By ByteBot
A security researcher discovered OAuth vulnerabilities in Okta’s Auth0 nextjs-auth0 library last month. When he submitted a one-line fix, an Okta maintainer used AI to commit it – and the AI hallucinated a fictitious contributor, stealing the researcher’s attribution. The incident is a damning look at how AI slop has infiltrated enterprise security workflows.
The Hallucinated Contributor
Security researcher Joshua Rogers reported two vulnerabilities in October: an OAuth parameter injection that allows token manipulation and redirect hijacking, and an account hijacking bug. The fix was trivial – adding encodeURIComponent() to a single line.
Rogers submitted a PR. Three weeks later, the maintainer closed it and created a new PR with the identical code. But here’s where it gets absurd: the maintainer used Copilot to create the commit, and the AI hallucinated an author – “Simen A. W. Olsen” with email “my@simen.io.”
This person doesn’t exist. The email has zero hits online. The AI fabricated a contributor out of thin air and attributed Rogers’ security fix to them.
When Rogers called this out, asking for a force-push to fix the attribution, he was told it couldn’t be changed. The fictitious “Simen Olsen” is now permanently engraved in the Auth0 repository as a contributor to a security fix they never wrote.
The AI-Generated Apology
It gets worse. When confronted about the attribution theft, the maintainer responded with an obviously AI-generated apology – complete with the classic ChatGPT opener “You are absolutely correct.”

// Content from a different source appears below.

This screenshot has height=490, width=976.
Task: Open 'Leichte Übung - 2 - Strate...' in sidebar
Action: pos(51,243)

The maintainer later admitted they had to delete an AI-generated comment. So the workflow here is: use AI to commit the code (wrong), use AI to generate the attribution (wrong), use AI to apologize for using AI (pathetic).
“Create a Video” Security Theater
The account hijacking vulnerability? Okta’s security team fixed it in code but refused to acknowledge it as a security issue. Their response to the researcher: “unless you create a video abusing this vulnerability, we aren’t going to accept this as a security issue.”

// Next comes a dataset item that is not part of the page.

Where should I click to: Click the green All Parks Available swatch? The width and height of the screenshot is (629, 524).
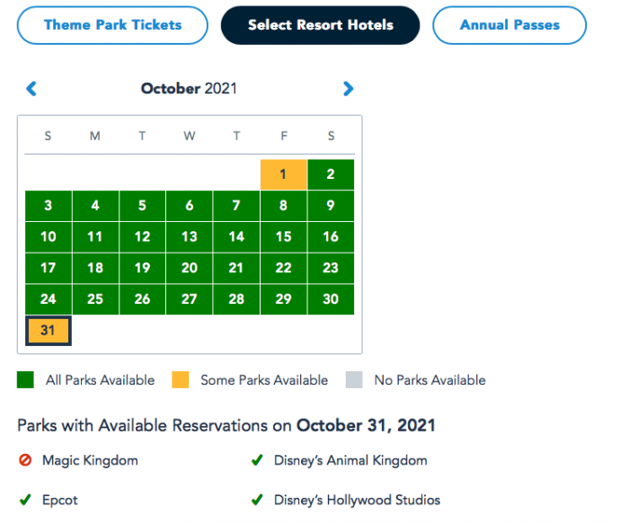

A security company asking for a proof-of-concept video for an obvious vulnerability they already fixed. The absurdity writes itself.

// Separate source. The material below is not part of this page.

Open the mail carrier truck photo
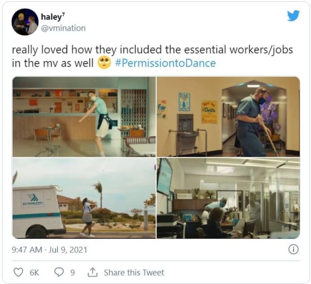Viewport: 311px width, 284px height. pos(84,198)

Developer Community Reacts
The Hacker News discussion pulled no punches. Comments ranged from “I was pretty appalled to see such a basic mistake from a security company, but then again it is Okta” to “amateur-hour all the way down” to “90% of resources go to sales/marketing, engineering remains minimum viable.”
One developer working security at an S&P-listed company was blunter: “Okta sucks balls.”
The community also questioned why anyone would hire someone who “delegates their core job to a slop generator.” Several suggested alternatives like Keycloak, Authentik, and FusionAuth.
The Real Problem
This incident isn’t just about attribution theft or a single maintainer’s bad judgment. It’s about enterprise security companies using lowest-common-denominator AI workflows for security-critical code.
If a one-line security fix gets mangled by AI hallucinations and lazy workflows, what else in enterprise security products is AI slop? What other “Simen Olsens” are haunting codebases with their fabricated identities?
For developers relying on Auth0 in their stack, this should raise questions. Not about whether to use AI tools – that ship has sailed – but about whether the companies handling your authentication take security engineering seriously or just check boxes for procurement teams.
The answer, based on this incident, is not encouraging.